WHAT IS REQUIRED
An acceptable answer contains each line of the material, unchanged.

MATERIAL SUPPLIED

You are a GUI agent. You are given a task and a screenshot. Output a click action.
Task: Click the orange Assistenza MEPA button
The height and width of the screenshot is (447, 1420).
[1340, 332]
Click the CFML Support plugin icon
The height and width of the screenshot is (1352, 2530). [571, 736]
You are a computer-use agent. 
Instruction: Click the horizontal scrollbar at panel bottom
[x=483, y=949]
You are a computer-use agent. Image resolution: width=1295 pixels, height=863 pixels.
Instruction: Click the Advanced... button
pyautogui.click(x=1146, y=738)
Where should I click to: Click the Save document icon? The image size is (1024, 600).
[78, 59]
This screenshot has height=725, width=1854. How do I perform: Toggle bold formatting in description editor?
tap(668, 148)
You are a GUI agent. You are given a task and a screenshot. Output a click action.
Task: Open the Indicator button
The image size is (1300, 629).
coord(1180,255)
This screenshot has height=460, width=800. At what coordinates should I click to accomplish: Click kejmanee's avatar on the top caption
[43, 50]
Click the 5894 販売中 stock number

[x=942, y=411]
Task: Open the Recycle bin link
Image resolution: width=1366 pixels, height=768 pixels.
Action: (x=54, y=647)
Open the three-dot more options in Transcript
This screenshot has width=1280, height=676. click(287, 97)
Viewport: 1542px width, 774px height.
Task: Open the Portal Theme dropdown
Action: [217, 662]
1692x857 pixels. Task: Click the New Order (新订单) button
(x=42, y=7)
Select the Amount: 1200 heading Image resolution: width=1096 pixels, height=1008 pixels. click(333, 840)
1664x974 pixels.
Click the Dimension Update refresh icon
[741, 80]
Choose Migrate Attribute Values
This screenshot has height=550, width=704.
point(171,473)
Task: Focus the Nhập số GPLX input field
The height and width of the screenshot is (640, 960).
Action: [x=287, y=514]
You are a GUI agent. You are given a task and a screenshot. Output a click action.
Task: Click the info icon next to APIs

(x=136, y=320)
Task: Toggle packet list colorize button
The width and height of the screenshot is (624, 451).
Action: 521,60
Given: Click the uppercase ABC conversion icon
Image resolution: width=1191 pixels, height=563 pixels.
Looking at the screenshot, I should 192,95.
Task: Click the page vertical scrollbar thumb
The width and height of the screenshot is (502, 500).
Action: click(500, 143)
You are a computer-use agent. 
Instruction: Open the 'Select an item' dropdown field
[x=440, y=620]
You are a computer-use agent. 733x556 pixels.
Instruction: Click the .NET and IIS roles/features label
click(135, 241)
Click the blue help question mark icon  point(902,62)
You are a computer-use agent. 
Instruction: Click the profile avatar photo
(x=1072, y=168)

PROBLEM SOLUTION
You are a GUI agent. You are given a task and a screenshot. Output a click action.
Task: Click the orange Assistenza MEPA button
The height and width of the screenshot is (447, 1420).
[1340, 332]
Click the CFML Support plugin icon
The height and width of the screenshot is (1352, 2530). [571, 736]
You are a computer-use agent. 
Instruction: Click the horizontal scrollbar at panel bottom
[x=483, y=949]
You are a computer-use agent. Image resolution: width=1295 pixels, height=863 pixels.
Instruction: Click the Advanced... button
pyautogui.click(x=1146, y=738)
Where should I click to: Click the Save document icon? The image size is (1024, 600).
[78, 59]
This screenshot has height=725, width=1854. How do I perform: Toggle bold formatting in description editor?
tap(668, 148)
You are a GUI agent. You are given a task and a screenshot. Output a click action.
Task: Open the Indicator button
The image size is (1300, 629).
coord(1180,255)
This screenshot has height=460, width=800. At what coordinates should I click to accomplish: Click kejmanee's avatar on the top caption
[43, 50]
Click the 5894 販売中 stock number

[x=942, y=411]
Task: Open the Recycle bin link
Image resolution: width=1366 pixels, height=768 pixels.
Action: (x=54, y=647)
Open the three-dot more options in Transcript
This screenshot has width=1280, height=676. click(287, 97)
Viewport: 1542px width, 774px height.
Task: Open the Portal Theme dropdown
Action: [217, 662]
1692x857 pixels. Task: Click the New Order (新订单) button
(x=42, y=7)
Select the Amount: 1200 heading Image resolution: width=1096 pixels, height=1008 pixels. click(333, 840)
1664x974 pixels.
Click the Dimension Update refresh icon
[741, 80]
Choose Migrate Attribute Values
This screenshot has height=550, width=704.
point(171,473)
Task: Focus the Nhập số GPLX input field
The height and width of the screenshot is (640, 960).
Action: [x=287, y=514]
You are a GUI agent. You are given a task and a screenshot. Output a click action.
Task: Click the info icon next to APIs

(x=136, y=320)
Task: Toggle packet list colorize button
The width and height of the screenshot is (624, 451).
Action: 521,60
Given: Click the uppercase ABC conversion icon
Image resolution: width=1191 pixels, height=563 pixels.
Looking at the screenshot, I should 192,95.
Task: Click the page vertical scrollbar thumb
The width and height of the screenshot is (502, 500).
Action: click(500, 143)
You are a computer-use agent. 
Instruction: Open the 'Select an item' dropdown field
[x=440, y=620]
You are a computer-use agent. 733x556 pixels.
Instruction: Click the .NET and IIS roles/features label
click(135, 241)
Click the blue help question mark icon  point(902,62)
You are a computer-use agent. 
Instruction: Click the profile avatar photo
(x=1072, y=168)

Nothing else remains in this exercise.